My friend prefers these programs because they are simpler to use. Newer versions of Quicken and Wordperfect are more complicated, require relearning at every upgrade, and add many features that confuse the picture and are not needed or wanted. Of Quicken for DOs in particular, he knows the program and is facile in using it. Windows applications, on the other hand, are more difficult for him although he does use MS Word (Windows). Probably like many other people, he is not really interested in computers, but does admit they are useful for specific, limited purposes.


----------



## m-dash (Nov 12, 2003)

Yes, Windows XP can run DOS applications just fine in most cases, although it can take a little tweaking sometimes. And WP 5.1, at least, can run perfectly under XP as well. In fact, there is a whole website devoted to the DOS versions of WordPerfect, including many new WP printer drivers available for download.... also included on the site are many pages devoted to tips on getting WPDOS to run under various versions of Windows.
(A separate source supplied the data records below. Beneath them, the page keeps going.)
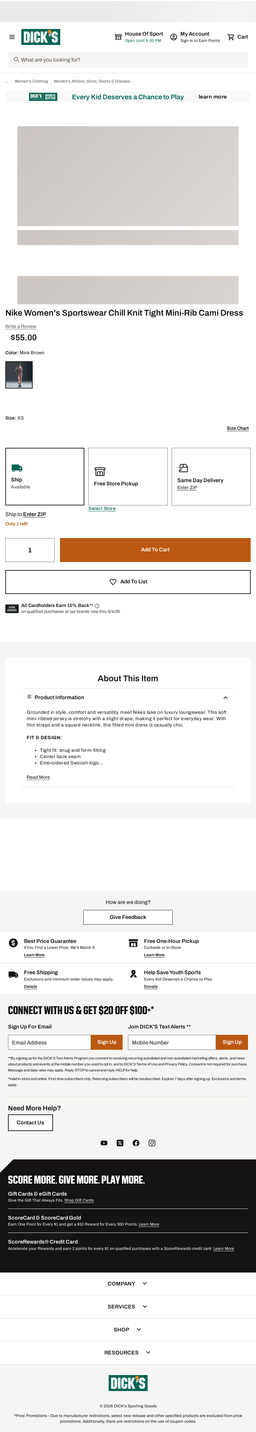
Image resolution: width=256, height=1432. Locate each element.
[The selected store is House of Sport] (139, 37)
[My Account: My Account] (195, 37)
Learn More (213, 97)
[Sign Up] (107, 1042)
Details (30, 986)
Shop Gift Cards (79, 1200)
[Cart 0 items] (238, 37)
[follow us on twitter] (120, 1144)
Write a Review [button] (20, 326)
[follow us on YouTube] (104, 1144)
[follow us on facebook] (136, 1144)
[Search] (134, 60)
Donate (151, 986)
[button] (102, 508)
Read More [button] (38, 777)
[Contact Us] (30, 1122)
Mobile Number (150, 1042)
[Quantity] (30, 550)
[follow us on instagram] (152, 1144)
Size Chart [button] (238, 428)
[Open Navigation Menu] (12, 37)
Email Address (29, 1042)
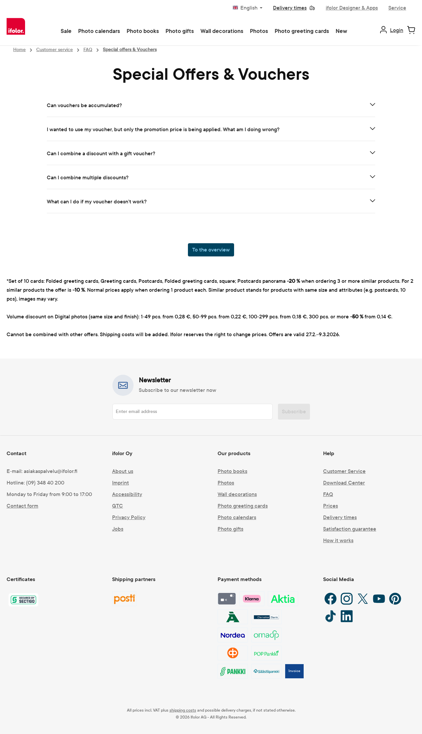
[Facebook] (330, 598)
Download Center (344, 483)
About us (122, 471)
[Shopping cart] (411, 30)
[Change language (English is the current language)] (247, 8)
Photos (226, 483)
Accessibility (127, 494)
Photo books (232, 471)
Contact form (22, 506)
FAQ (328, 494)
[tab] (211, 105)
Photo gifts (230, 529)
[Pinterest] (395, 598)
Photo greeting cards (243, 506)
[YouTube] (379, 598)
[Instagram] (346, 598)
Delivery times (340, 517)
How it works (338, 540)
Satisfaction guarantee (349, 529)
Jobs (117, 529)
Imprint (120, 483)
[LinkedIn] (346, 616)
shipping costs (182, 710)
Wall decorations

http://www.columbia.edu/~em36/wpdos/

It's been quite a while since I used the DOS version of Quicken, but since most DOS applications run OK under XP, I assume this one would as well, especially if it's one of the later DOS versions of Quicken. And, regarding printer drivers, if the printer in question happens to be something like an HP laser, even the newer models of HP on the market now should be able to print using a printer driver for an older HP model that is probably available as a printer selection from within Quicken itself... otherwise, you might have to hope that whatever printer is being used can be set to emulate or use a driver that is built into Quicken.

M-dash


----------